-- BEGIN --

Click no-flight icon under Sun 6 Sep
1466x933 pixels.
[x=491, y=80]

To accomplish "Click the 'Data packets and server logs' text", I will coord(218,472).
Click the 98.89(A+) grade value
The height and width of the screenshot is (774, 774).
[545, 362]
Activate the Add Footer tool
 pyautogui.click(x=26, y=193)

-- END --

YOUR OBJECTIVE:
Reproduce every line of the records above verbatim, in their original order.

ANSWER BELOW:
Click no-flight icon under Sun 6 Sep
1466x933 pixels.
[x=491, y=80]

To accomplish "Click the 'Data packets and server logs' text", I will coord(218,472).
Click the 98.89(A+) grade value
The height and width of the screenshot is (774, 774).
[545, 362]
Activate the Add Footer tool
 pyautogui.click(x=26, y=193)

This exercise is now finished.